WORK INSTRUCTIONS:
1: In the article on Shirley Hankins, how many bills did she sponsor and pass in her first decade in the Capitol?
2: Pick up the article on Shirley Hankins after its last sentence and keep writing.
** Opening EXCERPT TO READ block **
Long-serving Tri-Cities ‘old-style Republican’ lawmaker with an independent streak dies
Shirley Hankins, who represented the Tri-Cities in the Washington state Legislature for 24 years as a moderate Republican with an independent streak, died Monday.
She was 93.
The Richland Republican was elected to the District 8 House seat in 1980 and served there until she was appointed to fill the state Senate seat of Sen. Max Benitz, who died just two months before the general election.
She lost the Senate seat after a brief and heated campaign, but returned to Olympia in 1995 to represent the 8th District in the House for 14 more years.
In her initial years in the House, Hankins was a pro-Hanford nuclear site vote at a time when the reservation’s defense and waste operations were under fire. She served as ranking Republican on the House Energy and Utilities Committee.
As she campaigned to return to the Legislature in 1994, the Tri-City Herald described her as an “old-style Republican — a moderate, willing to work with both sides of the aisle. She didn’t make waves in the Legislature — sponsoring and passing just 11 bills in her decade in the Capitol.”
“But Hankins is a veteran of the lengthy Hanford battles of the early ‘80s, and she says the advocacy she can offer on water and power issues counts for more than credit on a bill,” according to the Herald.
She was pro-business and opposed regulation and tax increases.
Tri-Cities transportation improved
The Herald editorial board said as she neared retirement from the Legislature that she carried influence in Olympia, and while some voters would have preferred ideological purity, “influence paves more roads.”
“She has fought hard for good roads in the Tri-Cities — and won. She has been a champion for education. And she’s known for stepping up when her constituents need help,” it said.
That included securing $200,000 to help build the Benton City Food Bank.
When she announced her retirement from state politics in 2008, Jerome Delvin, then a state senator and now a Benton County commissioner, credited her with helping build the Tri-Cities transportation network into a system that other parts of the state envied..
“We worked well together,” Delvin said this week.
Hankins was instrumental in securing money for key highway projects, including the Edison Street interchange and the widening of Highway 240 between Kennewick and Richland.
Hankins said at the news conference announcing her retirement that securing state money for the Bioproducts, Sciences and Engineering Laboratory, or BSEL, at Washington State Univerisity Tri-Cities was among her major accomplishments in the Legislature.
** Closing EXCERPT TO READ block **
** Opening DATA SHOWN block **
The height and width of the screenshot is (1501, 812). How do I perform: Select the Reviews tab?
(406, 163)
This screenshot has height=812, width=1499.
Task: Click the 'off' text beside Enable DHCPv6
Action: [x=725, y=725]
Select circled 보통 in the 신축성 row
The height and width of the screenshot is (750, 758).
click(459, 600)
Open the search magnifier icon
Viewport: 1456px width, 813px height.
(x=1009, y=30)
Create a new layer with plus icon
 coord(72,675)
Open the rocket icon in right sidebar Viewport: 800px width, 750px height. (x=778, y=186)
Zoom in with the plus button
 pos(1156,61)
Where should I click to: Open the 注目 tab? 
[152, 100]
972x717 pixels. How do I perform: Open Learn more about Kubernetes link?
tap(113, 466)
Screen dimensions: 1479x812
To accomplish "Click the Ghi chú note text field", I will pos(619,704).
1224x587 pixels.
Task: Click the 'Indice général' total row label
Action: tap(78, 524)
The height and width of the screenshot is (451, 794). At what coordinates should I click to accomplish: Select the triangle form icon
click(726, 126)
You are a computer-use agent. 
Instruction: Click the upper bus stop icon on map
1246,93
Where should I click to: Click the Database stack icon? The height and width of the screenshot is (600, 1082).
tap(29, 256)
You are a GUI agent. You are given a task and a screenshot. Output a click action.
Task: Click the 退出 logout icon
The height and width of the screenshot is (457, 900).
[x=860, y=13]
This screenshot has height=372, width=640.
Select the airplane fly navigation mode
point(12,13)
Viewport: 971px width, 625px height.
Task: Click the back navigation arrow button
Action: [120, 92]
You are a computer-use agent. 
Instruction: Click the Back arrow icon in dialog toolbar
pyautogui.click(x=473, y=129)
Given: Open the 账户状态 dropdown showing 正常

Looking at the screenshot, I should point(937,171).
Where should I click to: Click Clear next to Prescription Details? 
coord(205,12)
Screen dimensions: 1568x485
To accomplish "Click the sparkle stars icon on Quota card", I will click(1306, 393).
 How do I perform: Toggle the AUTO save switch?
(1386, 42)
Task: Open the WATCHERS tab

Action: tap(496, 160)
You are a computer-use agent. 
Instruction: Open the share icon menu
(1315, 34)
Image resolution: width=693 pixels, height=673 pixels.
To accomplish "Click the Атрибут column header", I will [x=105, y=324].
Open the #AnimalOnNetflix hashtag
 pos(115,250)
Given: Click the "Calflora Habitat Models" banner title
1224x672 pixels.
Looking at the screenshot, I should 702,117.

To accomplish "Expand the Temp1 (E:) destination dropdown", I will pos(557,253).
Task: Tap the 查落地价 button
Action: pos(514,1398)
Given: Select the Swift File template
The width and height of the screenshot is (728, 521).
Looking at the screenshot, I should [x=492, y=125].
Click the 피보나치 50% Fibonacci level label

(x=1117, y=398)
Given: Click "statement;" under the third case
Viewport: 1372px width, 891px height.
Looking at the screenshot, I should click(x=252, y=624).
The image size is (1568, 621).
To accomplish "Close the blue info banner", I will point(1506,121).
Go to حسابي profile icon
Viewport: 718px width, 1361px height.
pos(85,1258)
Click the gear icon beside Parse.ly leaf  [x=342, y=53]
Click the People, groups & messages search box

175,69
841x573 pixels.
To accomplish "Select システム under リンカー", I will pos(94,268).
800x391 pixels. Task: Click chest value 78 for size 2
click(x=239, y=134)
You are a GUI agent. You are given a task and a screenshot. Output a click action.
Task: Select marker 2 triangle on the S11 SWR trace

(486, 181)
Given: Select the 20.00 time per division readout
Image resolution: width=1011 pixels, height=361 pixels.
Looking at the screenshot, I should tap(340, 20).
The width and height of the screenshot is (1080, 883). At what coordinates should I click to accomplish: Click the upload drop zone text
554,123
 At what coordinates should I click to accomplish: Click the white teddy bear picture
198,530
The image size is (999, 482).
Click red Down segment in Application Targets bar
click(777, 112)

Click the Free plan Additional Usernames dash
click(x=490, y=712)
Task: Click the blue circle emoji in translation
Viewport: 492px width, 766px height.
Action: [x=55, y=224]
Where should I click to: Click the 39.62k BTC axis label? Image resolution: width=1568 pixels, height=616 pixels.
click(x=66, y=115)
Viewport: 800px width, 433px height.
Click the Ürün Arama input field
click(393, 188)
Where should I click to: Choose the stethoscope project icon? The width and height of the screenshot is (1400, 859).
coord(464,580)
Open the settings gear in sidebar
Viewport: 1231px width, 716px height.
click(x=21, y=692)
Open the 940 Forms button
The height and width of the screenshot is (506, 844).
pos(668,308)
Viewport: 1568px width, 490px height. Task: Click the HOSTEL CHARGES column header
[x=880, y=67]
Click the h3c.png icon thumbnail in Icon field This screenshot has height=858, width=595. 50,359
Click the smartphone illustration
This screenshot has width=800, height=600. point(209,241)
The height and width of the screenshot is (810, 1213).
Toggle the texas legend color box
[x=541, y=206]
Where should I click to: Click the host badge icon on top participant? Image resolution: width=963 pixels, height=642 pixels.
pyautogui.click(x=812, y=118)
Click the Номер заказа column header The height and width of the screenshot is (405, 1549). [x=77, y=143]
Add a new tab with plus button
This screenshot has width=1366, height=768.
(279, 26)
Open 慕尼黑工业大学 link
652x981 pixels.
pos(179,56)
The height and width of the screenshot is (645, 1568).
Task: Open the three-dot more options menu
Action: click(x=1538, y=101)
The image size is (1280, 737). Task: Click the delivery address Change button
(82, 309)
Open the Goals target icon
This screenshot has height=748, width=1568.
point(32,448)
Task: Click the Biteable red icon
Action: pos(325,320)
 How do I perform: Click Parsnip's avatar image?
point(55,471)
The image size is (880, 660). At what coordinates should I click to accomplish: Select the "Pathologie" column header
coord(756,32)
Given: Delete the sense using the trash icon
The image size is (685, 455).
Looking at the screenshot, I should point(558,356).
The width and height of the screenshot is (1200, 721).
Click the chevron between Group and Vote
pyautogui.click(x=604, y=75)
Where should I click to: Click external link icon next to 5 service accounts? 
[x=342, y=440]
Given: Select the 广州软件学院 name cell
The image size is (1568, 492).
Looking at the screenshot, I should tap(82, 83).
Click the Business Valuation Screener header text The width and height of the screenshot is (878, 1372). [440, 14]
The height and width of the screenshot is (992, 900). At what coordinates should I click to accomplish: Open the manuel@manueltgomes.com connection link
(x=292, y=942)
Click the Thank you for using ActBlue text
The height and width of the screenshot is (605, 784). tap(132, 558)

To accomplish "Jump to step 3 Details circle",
** Closing DATA SHOWN block **
ANSWERS TO EACH TASK:
1: Eleven.

2:
One of the Tri-Cities area’s biggest issues is an over reliance on help from the federal government, she said.
But the Tri-Cities, adjacent to the Hanford nuclear site and home to Pacific Northwest National Laboratory, is diversifying and “is not a federal stronghold anymore,” she said.
‘Work across the aisle’
The state Senate position she briefly held now is filled by Sen. Matt Boehnke, R-Kennewick.
He served as a page for Hankins when he was 15, and she continued to call him with advice until her health declined in late 2024.
She would remind him not to forget the impact that legislation has on people, Boehnke said.
“Build relationships and always fight for the 8th District” was advice from her he took to heart, he said.
Hankins said at the announcement of her retirement in 2008 that politics had changed since she won her first election.
Back then, legislators from both parties would get together for barbecues or baseball games.
“We’d have a great time together,” she said. “We’d get to know each other. We don’t do that anymore.”
She said many legislators are too focused on partisan politics and not enough on solving problems.
“Work across the aisle,” was her advice to Boehnke.
She retired under the cloud of an ethics investigation over her activities involving a business owned by family members, but maintained her actions were in the best interest of the Tri-Cities. The Legislative Ethics Board imposed a $4,175 penalty.
Hankins, born in Colby, Kansas, worked at Hanford as a dosimetry specialist and retired from Westinghouse Hanford Co. as a policy analyst.
She began her political career at the precinct level in 1964 and became interested in running for office after working on Dan Evans’ gubernatorial campaign.
After losing the Senate race and before returning to the House, she was active in the effort to create the Tri-Cities Cancer Center in Kennewick.
She also was active in the Kennewick Chamber of Commerce, Riverside Rotary Club, Board of Columbia Industries, Tri-Cities Technical Council, the Benton-Franklin United Way Board and Richland Federated Women’s Club.
She and her late husband were the parents of three children.
The Legislature is making plans to remember her, Boehnke said. No announcement of local services has been made.